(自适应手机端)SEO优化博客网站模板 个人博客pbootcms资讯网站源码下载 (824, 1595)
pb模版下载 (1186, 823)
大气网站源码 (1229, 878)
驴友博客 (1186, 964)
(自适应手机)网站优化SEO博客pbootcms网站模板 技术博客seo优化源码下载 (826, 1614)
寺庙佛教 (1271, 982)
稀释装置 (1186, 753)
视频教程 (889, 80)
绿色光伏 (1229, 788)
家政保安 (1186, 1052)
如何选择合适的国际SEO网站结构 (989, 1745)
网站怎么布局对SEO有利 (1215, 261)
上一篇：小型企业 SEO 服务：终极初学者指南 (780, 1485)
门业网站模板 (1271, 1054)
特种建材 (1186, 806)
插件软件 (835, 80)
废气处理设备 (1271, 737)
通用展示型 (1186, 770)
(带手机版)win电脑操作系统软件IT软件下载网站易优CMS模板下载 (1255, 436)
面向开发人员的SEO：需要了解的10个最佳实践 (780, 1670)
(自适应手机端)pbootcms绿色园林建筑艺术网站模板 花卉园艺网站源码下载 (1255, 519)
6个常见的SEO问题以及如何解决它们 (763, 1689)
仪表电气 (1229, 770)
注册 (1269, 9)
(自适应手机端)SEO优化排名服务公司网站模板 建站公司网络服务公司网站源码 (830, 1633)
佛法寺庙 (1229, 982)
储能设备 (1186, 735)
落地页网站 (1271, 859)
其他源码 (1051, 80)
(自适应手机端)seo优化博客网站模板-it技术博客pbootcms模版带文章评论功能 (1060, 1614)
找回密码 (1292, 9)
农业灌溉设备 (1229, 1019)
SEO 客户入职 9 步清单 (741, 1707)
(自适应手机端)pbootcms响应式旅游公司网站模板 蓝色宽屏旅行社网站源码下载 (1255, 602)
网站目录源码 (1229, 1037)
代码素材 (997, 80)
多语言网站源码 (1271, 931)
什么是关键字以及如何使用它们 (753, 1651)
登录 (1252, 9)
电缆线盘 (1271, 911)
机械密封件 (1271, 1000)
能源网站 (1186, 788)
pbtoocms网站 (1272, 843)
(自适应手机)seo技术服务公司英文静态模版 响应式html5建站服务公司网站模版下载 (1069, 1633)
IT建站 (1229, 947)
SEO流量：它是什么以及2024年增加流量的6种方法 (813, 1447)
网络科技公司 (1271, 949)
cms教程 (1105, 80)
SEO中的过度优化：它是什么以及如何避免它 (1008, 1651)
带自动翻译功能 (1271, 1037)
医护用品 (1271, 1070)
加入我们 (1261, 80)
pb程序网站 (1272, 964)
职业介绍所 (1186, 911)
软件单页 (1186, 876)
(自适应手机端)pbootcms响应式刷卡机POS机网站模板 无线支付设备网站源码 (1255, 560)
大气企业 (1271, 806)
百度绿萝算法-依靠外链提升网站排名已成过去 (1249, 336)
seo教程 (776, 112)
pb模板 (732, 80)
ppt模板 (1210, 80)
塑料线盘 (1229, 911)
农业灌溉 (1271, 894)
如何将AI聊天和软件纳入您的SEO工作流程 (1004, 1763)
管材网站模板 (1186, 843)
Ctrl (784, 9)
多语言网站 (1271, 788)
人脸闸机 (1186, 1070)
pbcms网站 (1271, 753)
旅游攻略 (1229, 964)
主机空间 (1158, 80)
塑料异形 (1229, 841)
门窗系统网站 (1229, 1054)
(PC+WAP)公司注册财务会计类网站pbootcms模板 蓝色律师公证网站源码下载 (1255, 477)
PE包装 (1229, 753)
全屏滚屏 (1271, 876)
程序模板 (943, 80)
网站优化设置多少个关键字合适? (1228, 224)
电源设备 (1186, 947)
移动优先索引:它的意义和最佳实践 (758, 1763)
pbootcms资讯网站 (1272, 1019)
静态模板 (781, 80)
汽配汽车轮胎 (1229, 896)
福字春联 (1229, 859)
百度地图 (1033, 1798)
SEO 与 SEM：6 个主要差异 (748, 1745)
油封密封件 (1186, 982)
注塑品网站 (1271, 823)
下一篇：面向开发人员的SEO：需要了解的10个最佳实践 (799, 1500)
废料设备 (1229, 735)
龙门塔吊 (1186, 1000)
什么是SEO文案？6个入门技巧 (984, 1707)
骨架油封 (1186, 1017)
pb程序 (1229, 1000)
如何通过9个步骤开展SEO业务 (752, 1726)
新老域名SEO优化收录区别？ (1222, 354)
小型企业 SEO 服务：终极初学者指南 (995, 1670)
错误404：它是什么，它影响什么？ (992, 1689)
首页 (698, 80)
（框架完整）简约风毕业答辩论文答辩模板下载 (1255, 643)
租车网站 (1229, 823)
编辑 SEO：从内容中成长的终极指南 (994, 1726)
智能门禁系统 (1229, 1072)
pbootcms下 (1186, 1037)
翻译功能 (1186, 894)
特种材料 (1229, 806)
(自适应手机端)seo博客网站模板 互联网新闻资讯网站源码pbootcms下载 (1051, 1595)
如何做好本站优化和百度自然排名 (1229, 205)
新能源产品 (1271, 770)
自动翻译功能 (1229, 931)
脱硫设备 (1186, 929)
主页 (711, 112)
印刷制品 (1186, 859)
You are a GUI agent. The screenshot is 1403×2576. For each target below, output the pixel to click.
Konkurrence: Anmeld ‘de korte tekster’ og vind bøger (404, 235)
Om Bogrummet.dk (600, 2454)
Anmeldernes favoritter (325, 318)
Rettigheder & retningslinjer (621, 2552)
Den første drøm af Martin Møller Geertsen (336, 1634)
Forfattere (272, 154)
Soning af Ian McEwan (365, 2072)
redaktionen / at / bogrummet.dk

• [Exercise instructions]: Please give back exactly the lines of this listing beginning at the line with "旅游攻略 (1229, 964)" and ending with the line with "骨架油封 (1186, 1017)", both included, and nothing else.

• [Written solution]:
旅游攻略 (1229, 964)
主机空间 (1158, 80)
塑料异形 (1229, 841)
门窗系统网站 (1229, 1054)
(PC+WAP)公司注册财务会计类网站pbootcms模板 蓝色律师公证网站源码下载 (1255, 477)
PE包装 (1229, 753)
全屏滚屏 (1271, 876)
程序模板 (943, 80)
网站优化设置多少个关键字合适? (1228, 224)
电源设备 (1186, 947)
移动优先索引:它的意义和最佳实践 (758, 1763)
pbootcms资讯网站 (1272, 1019)
静态模板 (781, 80)
汽配汽车轮胎 (1229, 896)
福字春联 (1229, 859)
百度地图 (1033, 1798)
SEO 与 SEM：6 个主要差异 (748, 1745)
油封密封件 (1186, 982)
注塑品网站 (1271, 823)
下一篇：面向开发人员的SEO：需要了解的10个最佳实践 (799, 1500)
废料设备 (1229, 735)
龙门塔吊 (1186, 1000)
什么是SEO文案？6个入门技巧 (984, 1707)
骨架油封 (1186, 1017)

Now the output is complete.